The founder of the Cuan Mhuire centre in Athy, which treats vulnerable people with drug and alcohol problems, has defended its decision to allow the former Mercy nun Nora Wall to continue to work there despite the findings of the Ryan report in relation to her.
The report said that Wall – given the pseudonym St Callida in the report when it was published 12 months ago – beat children in her care, and exposed them to "additional risk" by allowing male outsiders to stay overnight at St Michael's home in Cappoquin, Co Waterford.
It also highlighted how she engaged in lesbian relationships while in charge at the centre, would consume alcohol to excess in front of the children, and would take children away for weekends to stay in hotel "family rooms".
According to one of those interviewed in the report, she and her female partner would typically share one bed while the children would share other beds in the same room.
Sr Consilio Fitzgerald, founder of the internationally respected Cuan Mhuire group of treatment centres, told the Sunday Tribune that Wall is employed as a full-time gardener at Cuan Mhuire in Athy.
Set on 49 acres of land, the centre's land and the cultivation of its produce is a "central part of the rehabilitation programme," its website states.
But Fitzgerald said she was not aware of the Ryan report's concerns in relation to Wall's time at Cappoquin, adding that she was "very happy" with her work at Cuan Mhuire.
"Nora Wall gets up every morning and gets on with her gardening. She keeps quite busy," she said. "I never considered changing her role. She gets up and gets on with it. She's helping with our preparations here. She just works in the garden on her own. She has her work to do and does it faithfully and does it very well here."

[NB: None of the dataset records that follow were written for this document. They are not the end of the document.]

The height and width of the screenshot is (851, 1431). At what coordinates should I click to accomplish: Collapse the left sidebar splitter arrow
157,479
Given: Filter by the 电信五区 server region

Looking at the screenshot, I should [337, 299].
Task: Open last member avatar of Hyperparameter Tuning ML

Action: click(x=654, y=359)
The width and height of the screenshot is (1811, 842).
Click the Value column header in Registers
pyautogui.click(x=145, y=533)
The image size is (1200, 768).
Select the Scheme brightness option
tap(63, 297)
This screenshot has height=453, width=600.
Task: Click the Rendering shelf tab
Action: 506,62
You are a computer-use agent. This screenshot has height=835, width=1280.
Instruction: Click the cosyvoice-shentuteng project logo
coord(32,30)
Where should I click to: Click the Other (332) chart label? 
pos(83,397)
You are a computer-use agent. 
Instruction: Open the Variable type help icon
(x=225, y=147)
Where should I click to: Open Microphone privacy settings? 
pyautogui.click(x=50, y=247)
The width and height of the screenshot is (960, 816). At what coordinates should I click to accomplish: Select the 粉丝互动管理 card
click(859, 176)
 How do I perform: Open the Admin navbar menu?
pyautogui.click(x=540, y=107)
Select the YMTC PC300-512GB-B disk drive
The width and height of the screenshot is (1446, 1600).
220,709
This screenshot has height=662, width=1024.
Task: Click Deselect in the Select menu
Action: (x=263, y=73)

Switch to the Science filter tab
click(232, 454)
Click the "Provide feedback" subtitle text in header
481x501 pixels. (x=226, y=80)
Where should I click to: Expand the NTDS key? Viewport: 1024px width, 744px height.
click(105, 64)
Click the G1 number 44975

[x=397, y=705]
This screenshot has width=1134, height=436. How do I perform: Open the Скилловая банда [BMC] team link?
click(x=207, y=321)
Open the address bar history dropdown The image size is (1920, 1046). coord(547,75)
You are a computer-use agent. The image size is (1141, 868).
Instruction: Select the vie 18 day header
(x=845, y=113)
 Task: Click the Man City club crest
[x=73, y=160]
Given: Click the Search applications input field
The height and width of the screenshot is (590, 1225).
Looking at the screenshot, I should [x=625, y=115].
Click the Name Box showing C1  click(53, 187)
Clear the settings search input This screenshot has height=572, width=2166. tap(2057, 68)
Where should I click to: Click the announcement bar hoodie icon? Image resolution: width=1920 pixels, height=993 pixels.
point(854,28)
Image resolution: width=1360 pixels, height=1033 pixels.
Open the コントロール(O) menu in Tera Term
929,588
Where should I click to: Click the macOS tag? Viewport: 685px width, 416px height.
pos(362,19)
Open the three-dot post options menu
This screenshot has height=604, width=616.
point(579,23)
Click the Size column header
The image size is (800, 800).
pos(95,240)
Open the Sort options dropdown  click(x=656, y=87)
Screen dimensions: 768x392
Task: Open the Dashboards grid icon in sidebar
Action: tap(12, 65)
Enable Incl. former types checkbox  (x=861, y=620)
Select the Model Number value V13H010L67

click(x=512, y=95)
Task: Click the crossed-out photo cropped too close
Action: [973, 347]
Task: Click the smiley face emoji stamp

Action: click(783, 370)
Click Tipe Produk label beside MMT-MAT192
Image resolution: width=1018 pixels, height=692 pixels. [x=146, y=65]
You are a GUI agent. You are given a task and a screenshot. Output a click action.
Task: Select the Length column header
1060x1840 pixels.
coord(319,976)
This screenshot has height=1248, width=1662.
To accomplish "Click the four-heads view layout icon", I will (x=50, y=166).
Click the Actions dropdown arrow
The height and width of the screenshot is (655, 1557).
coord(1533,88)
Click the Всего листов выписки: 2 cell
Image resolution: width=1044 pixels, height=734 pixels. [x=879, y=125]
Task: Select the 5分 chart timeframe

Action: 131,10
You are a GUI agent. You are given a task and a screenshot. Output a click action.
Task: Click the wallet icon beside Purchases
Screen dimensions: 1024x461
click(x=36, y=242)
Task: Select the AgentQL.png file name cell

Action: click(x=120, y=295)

Former Cappoquin resident Gerry Kelly, who was sexually and physically abused at the Artane Industrial School.
But he said he was "ostracised" in Cappoquin after he tried to raise his concerns. This included going public in 1999 with his claim that when he returned to the centre as an adult in 1979, Wall – who went by the name Sr Dominic – invited him to join her and another nun in bed together.
"I couldn't have made that up. Why would you make something like that up?" he told the Sunday Tribune. Kelly suffered a stroke seven years ago which he attributes to the stress of his childhood experiences.
Wall, who is in her early 60s, had her conviction for the rape of a 10-year-old girl in the same home declared a miscarriage of justice by the Court of Criminal Appeal in 2005 after it emerged that evidence had been given by a witness known to be unreliable.
She has since launched a High Court challenge to the alleged refusal of the state to make a decision on her claim for compensation over a miscarriage of justice in her case.